Search code examples
rggplot2scatter-plot

Hexbin with multiple groups in one plot


I have a dataframe with millions of observation and thus need to display the results as a hexbin chart using geom_hex() or variant.

My plot is already faceted by outcome~predicor, so I would like the factor variable to be mapped to the color/fill aesthetic of the hex and the alpha to be mapped to the count/frequency of the observation.

In the code below I show what it looks like with a scatter plot but fail to make it work with hexbin. I realise that this mean that for each bin there will be length(factor) hexbins. I don't mind if they overlap.

library(tidyverse)
#> Warning: package 'tidyverse' was built under R version 4.2.3
#> Warning: package 'ggplot2' was built under R version 4.2.3
#> Warning: package 'tibble' was built under R version 4.2.3
#> Warning: package 'tidyr' was built under R version 4.2.3
#> Warning: package 'readr' was built under R version 4.2.3
#> Warning: package 'dplyr' was built under R version 4.2.3
#> Warning: package 'forcats' was built under R version 4.2.3
#> Warning: package 'lubridate' was built under R version 4.2.3
set.seed(123) 
factor <- c(0.7, 0.8, 0.9, 1)
predictor_name <- paste0("predictor_", LETTERS[1:5])
outcome_name <- paste0("outcome_", LETTERS[1:5])

df <- expand.grid(
  factor = factor,
  predictor_name = predictor_name,
  outcome_name = outcome_name
) %>% 
  rowwise() %>%
  mutate(
    predictor_value = list(runif(100)),
    outcome_value = list(runif(100))
  ) %>%
  ungroup() %>% 
  unnest(c(predictor_value, outcome_value))

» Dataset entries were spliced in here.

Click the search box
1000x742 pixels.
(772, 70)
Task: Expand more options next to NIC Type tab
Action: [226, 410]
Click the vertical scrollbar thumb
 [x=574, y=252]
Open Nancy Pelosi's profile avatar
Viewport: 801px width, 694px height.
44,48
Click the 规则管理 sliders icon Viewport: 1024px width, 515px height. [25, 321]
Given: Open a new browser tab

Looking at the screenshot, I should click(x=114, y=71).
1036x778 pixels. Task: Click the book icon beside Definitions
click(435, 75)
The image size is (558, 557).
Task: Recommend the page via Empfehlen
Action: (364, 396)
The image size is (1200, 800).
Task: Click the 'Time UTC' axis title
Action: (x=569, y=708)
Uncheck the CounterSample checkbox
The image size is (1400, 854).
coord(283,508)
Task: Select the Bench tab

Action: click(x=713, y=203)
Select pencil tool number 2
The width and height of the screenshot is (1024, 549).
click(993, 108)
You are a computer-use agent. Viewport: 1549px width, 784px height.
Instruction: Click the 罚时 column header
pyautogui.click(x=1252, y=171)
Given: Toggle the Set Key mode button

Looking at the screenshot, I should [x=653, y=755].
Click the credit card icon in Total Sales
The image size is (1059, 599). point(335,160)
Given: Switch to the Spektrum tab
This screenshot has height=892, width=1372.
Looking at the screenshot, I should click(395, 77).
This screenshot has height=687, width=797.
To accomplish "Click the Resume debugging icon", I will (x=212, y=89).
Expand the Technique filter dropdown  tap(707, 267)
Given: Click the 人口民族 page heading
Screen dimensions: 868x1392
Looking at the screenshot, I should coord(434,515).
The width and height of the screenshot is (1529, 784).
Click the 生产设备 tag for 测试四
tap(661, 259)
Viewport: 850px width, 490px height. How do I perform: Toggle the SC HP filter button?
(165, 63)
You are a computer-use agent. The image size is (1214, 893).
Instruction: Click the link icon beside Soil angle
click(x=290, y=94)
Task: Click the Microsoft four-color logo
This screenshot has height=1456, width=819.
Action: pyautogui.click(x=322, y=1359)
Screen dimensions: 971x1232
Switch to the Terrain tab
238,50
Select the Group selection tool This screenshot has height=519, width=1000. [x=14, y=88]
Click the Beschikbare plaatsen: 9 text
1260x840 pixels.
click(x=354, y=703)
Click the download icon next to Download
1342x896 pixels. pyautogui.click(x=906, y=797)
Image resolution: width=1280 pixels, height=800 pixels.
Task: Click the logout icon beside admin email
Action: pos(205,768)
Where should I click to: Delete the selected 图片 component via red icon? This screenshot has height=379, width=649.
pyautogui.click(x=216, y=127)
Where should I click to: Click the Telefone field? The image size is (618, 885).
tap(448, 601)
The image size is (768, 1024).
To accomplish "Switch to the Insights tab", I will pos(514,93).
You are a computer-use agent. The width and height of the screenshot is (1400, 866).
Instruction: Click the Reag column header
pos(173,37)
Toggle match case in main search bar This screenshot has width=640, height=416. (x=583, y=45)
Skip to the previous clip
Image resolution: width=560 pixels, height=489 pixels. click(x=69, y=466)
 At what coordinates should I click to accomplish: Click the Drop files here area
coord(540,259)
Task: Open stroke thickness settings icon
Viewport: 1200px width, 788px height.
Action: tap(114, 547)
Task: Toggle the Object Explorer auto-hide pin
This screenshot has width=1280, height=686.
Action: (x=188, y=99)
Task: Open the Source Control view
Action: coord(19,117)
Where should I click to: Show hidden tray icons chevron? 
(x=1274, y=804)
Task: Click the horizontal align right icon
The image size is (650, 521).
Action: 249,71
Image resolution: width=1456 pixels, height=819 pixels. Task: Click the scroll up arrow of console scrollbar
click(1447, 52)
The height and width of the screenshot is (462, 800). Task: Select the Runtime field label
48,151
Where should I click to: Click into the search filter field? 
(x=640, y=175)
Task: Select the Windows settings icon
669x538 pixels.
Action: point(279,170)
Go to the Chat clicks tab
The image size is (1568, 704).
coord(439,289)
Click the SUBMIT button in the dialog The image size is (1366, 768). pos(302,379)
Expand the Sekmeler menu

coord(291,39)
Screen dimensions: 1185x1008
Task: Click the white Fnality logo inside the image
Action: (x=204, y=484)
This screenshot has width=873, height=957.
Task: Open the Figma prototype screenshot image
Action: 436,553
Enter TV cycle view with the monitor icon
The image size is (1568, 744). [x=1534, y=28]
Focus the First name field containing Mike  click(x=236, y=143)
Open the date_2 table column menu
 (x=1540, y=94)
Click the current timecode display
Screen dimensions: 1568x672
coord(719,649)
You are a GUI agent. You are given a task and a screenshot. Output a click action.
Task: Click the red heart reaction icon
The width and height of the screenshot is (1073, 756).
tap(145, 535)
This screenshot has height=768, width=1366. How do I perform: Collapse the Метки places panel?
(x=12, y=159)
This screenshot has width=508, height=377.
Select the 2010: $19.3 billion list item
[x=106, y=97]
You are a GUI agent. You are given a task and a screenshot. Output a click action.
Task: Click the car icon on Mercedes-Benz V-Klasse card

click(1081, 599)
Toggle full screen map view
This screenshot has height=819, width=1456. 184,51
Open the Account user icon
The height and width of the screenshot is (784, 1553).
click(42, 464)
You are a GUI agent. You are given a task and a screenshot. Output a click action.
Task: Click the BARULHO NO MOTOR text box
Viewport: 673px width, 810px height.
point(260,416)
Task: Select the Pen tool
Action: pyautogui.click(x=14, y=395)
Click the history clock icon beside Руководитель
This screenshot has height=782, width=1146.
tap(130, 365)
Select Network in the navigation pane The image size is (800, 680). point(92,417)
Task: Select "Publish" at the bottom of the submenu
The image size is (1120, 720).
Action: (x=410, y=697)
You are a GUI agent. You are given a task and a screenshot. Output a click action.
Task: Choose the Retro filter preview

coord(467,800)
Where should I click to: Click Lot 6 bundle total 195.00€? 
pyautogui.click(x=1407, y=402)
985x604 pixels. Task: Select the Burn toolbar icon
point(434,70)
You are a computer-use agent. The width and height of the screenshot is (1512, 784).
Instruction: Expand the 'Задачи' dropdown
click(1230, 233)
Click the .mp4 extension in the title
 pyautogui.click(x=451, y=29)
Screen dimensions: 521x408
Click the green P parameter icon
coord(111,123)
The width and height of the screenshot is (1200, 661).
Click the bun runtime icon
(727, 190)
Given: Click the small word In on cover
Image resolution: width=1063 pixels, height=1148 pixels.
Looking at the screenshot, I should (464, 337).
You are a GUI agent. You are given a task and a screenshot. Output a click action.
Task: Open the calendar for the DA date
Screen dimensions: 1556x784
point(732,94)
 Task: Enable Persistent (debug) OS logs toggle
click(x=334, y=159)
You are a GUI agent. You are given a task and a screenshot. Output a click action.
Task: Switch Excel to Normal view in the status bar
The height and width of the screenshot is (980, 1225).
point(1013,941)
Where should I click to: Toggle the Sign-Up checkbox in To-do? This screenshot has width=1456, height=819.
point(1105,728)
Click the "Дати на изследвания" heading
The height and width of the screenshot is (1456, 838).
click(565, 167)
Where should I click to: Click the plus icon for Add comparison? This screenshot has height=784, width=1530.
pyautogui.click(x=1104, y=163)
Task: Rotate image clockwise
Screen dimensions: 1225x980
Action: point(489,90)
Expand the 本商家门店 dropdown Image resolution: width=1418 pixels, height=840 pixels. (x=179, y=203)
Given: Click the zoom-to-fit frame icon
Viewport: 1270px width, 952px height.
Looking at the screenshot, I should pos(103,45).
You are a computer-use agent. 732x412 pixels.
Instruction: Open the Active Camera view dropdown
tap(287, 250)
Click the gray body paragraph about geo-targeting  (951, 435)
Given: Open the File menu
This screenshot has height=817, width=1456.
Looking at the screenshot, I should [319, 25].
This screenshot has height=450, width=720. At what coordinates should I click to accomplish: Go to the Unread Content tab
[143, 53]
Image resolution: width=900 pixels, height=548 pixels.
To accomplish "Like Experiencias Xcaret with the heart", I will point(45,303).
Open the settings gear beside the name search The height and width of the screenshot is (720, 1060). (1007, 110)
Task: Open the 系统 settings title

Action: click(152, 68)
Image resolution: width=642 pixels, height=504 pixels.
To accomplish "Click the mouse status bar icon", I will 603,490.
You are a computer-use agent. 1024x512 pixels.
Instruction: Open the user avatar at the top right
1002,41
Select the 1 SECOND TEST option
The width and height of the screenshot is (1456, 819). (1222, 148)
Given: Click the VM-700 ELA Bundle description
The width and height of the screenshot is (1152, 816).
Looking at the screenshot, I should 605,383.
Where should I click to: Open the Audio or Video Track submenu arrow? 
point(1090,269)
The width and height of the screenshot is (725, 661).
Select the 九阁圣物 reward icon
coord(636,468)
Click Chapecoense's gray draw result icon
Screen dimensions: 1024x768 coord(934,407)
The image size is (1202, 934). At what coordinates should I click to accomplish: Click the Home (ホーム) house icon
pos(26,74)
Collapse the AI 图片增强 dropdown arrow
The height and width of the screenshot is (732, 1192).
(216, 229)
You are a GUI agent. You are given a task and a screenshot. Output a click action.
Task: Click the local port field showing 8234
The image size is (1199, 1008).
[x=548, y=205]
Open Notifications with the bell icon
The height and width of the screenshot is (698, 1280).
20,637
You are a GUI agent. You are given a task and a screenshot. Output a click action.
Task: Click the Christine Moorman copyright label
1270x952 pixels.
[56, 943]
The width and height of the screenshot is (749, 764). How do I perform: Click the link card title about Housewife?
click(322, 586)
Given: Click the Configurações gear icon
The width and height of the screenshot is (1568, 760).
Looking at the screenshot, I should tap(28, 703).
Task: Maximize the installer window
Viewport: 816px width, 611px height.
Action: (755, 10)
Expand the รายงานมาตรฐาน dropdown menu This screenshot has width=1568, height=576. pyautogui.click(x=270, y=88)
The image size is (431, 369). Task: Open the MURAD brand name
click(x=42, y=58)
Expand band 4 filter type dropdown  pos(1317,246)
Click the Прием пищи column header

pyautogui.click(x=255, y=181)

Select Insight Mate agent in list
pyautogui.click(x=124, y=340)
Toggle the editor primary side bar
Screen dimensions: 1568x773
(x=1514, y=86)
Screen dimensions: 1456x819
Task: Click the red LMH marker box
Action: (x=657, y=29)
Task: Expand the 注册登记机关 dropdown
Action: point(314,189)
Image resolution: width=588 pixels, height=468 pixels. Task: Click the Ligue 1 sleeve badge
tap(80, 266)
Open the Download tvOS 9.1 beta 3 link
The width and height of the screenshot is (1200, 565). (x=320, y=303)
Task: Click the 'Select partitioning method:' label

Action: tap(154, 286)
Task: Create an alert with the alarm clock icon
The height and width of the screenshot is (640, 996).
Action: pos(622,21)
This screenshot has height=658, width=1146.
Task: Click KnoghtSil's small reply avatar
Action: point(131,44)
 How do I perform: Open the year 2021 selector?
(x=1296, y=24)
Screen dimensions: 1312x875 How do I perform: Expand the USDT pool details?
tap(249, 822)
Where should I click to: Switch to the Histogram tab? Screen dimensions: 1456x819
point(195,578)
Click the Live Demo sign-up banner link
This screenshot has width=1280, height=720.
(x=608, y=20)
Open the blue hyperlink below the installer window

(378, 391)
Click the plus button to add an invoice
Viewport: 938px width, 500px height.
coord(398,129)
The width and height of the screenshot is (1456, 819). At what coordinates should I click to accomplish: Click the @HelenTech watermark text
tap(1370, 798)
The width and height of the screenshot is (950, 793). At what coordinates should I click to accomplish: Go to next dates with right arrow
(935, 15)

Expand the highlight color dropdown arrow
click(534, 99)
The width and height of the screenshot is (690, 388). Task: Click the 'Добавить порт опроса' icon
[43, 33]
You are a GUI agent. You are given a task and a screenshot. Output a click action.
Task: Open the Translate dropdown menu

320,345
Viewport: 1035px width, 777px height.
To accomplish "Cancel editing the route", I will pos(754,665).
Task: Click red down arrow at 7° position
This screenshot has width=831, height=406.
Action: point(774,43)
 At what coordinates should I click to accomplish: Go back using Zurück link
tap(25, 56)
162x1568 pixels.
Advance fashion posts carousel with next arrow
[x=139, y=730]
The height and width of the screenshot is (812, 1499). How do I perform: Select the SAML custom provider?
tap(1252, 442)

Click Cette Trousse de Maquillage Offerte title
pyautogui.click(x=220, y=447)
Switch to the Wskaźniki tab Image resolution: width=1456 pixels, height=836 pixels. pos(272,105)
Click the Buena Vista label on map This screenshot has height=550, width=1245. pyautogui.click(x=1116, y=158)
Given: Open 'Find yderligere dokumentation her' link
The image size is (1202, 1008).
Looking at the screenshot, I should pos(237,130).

#scatter plot coloured by factor
df %>%
  ggplot() +
  geom_point(aes(x = predictor_value , y = outcome_value, col = factor),
             alpha = 0.2) +
  facet_grid(outcome_name ~ predictor_name, scales = "free") +
  scale_color_viridis_b() +
  theme_classic() +
  theme(legend.position = "bottom")


# hex bin
df %>%
  ggplot() +
  geom_hex(aes(x = predictor_value , 
                 y = outcome_value)) + # fill = factor, alpha = count
  facet_grid(outcome_name ~ predictor_name, scales = "free") +
  theme_classic() +
  theme(legend.position = "bottom")

Created on 2023-09-11 with reprex v2.0.2


Solution

  • If you want each level of factor to have its own layer, and simply overlay the different layers on each other with different alpha according to the counts, then you can set the fill color to the factor variable, and the alpha to after_stat(count). The effect is better with a smaller number of bins in this case, though the final plot is relatively difficult to interpret:

    df %>%
      ggplot() +
      geom_hex(aes(x = predictor_value , y = outcome_value, fill = factor(factor),
                   alpha = after_stat(count)), bins = 10) +
      facet_grid(outcome_name ~ predictor_name, scales = "free") +
      theme_classic() +
      theme(legend.position = "bottom")
    

    enter image description here

    If factor is to be treated as a numeric variable, and you want the average value of factor within each bin to determine the fill color, then you need to manually hexbin the data:

    cell_df <- do.call('rbind',
            split(df, interaction(df$outcome_name, df$predictor_name)) |>
      lapply(function(d) {
        hb <- hexbin::hexbin(d$predictor_value, d$outcome_value, 
                             xbins = 10, IDs = TRUE)
        cbind(aggregate(d$factor, by = list(hb@cID), FUN = mean),
              count = hb@count, X = hexbin::hcell2xy(hb)$x, 
              Y = hexbin::hcell2xy(hb)$y, outcome_name = d$outcome_name[1],
              predictor_name = d$predictor_name[1])
      }))
    
    cell_df %>%
      ggplot() +
      geom_hex(aes(x = X , y = Y, fill = x, alpha = count),
               stat = 'identity') +
      facet_grid(outcome_name ~ predictor_name, scales = "free") +
      theme_classic() +
      scale_fill_viridis_c() +
      theme(legend.position = "bottom")
    

    enter image description here